- Instructions for the task: From the line containing "The width and height of the screenshot is (741, 433)." through the last line, print the records exactly and nothing else.

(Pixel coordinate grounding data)

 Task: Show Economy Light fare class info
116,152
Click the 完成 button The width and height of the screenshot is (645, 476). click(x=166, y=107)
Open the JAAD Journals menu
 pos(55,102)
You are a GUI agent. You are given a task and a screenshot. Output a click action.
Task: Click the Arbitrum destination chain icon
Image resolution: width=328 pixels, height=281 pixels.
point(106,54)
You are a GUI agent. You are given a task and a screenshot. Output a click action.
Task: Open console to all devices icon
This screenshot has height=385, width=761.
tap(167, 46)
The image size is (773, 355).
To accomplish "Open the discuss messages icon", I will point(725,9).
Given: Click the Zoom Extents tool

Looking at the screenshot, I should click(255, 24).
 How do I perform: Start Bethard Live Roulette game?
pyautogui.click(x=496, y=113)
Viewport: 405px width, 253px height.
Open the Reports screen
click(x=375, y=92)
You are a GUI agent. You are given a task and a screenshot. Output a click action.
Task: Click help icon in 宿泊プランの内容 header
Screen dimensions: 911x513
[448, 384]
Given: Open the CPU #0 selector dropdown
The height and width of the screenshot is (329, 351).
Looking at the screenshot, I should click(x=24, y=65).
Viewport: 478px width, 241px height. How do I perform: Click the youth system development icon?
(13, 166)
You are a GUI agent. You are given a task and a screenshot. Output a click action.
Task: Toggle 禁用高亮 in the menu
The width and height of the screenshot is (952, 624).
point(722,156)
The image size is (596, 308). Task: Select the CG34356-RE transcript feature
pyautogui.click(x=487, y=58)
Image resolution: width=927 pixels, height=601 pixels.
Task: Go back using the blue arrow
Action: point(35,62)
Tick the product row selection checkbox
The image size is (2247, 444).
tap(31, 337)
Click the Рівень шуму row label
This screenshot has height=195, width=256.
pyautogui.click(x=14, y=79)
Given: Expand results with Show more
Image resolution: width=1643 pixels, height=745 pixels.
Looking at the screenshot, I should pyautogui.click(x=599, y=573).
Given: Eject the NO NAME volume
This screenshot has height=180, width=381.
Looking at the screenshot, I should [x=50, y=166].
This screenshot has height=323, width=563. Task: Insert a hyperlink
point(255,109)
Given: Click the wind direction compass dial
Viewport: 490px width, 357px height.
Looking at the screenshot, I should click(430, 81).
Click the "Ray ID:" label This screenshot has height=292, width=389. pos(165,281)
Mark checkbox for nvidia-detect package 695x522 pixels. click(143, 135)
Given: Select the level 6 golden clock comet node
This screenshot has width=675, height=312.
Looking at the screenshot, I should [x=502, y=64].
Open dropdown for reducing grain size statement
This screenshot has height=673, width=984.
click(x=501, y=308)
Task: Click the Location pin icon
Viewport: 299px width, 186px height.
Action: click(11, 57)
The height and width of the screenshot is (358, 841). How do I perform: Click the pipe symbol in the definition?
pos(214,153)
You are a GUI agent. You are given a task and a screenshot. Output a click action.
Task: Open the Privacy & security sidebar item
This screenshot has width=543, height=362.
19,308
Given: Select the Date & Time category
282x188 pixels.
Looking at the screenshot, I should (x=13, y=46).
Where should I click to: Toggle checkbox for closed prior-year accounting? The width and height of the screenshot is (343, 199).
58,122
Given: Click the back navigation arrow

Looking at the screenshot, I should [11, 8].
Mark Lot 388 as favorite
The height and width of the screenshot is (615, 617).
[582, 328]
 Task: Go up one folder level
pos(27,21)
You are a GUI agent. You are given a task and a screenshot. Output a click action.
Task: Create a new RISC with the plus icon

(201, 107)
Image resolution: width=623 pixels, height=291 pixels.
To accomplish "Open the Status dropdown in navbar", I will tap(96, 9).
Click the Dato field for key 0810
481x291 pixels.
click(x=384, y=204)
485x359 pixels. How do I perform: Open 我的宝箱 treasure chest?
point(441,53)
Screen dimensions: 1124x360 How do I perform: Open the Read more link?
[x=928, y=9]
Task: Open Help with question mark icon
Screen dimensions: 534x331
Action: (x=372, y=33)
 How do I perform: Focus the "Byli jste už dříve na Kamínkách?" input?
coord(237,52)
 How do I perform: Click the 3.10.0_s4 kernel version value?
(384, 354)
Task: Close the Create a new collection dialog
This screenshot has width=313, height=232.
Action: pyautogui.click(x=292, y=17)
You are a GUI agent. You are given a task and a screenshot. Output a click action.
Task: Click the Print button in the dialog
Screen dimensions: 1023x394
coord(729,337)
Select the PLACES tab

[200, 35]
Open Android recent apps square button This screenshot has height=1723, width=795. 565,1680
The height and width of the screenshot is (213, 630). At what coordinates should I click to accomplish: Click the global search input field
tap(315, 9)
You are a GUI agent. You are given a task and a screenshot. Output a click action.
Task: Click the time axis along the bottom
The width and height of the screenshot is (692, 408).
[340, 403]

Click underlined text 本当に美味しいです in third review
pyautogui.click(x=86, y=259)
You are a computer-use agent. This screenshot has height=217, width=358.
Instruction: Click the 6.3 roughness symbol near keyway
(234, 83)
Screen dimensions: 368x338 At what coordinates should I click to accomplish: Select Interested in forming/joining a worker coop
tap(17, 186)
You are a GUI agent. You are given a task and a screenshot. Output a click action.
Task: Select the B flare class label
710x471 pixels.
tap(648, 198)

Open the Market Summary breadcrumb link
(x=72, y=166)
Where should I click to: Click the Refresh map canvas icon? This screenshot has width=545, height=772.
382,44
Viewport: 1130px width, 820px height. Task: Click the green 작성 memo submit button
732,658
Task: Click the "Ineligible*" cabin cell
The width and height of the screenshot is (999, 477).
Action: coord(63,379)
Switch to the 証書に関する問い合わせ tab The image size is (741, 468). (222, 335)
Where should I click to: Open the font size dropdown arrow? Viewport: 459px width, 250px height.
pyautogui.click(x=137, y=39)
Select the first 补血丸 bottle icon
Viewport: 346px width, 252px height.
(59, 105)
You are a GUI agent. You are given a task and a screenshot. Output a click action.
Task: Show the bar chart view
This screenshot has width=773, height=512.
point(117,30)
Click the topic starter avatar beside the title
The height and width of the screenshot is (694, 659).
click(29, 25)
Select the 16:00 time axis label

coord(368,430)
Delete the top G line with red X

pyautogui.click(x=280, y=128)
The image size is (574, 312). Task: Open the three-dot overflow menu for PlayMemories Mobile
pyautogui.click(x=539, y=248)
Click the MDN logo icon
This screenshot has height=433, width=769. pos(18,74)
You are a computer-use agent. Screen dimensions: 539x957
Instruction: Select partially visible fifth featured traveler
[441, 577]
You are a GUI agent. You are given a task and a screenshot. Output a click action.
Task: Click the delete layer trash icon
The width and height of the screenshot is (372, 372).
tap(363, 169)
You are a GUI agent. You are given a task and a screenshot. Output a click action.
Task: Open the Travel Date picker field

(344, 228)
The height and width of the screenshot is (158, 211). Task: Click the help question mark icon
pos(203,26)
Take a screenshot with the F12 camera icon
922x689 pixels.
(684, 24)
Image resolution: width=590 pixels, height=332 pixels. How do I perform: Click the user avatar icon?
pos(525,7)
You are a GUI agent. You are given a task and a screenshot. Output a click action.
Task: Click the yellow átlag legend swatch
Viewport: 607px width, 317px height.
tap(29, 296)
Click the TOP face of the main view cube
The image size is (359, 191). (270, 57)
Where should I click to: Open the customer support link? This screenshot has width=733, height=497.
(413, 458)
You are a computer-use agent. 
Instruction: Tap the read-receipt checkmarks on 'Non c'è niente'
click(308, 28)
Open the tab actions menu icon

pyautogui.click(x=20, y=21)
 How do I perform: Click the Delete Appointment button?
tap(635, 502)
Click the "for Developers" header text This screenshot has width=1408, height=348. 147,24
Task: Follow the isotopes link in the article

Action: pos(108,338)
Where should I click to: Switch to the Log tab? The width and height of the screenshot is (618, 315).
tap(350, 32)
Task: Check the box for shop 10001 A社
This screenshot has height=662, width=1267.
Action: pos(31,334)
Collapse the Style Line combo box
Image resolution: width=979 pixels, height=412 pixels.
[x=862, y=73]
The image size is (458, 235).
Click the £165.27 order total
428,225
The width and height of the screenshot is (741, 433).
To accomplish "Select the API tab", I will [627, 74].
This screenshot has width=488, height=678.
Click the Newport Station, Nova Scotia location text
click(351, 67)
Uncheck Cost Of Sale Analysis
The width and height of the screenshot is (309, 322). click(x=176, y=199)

- Answer below:
The width and height of the screenshot is (741, 433).
To accomplish "Select the API tab", I will [627, 74].
This screenshot has width=488, height=678.
Click the Newport Station, Nova Scotia location text
click(351, 67)
Uncheck Cost Of Sale Analysis
The width and height of the screenshot is (309, 322). click(x=176, y=199)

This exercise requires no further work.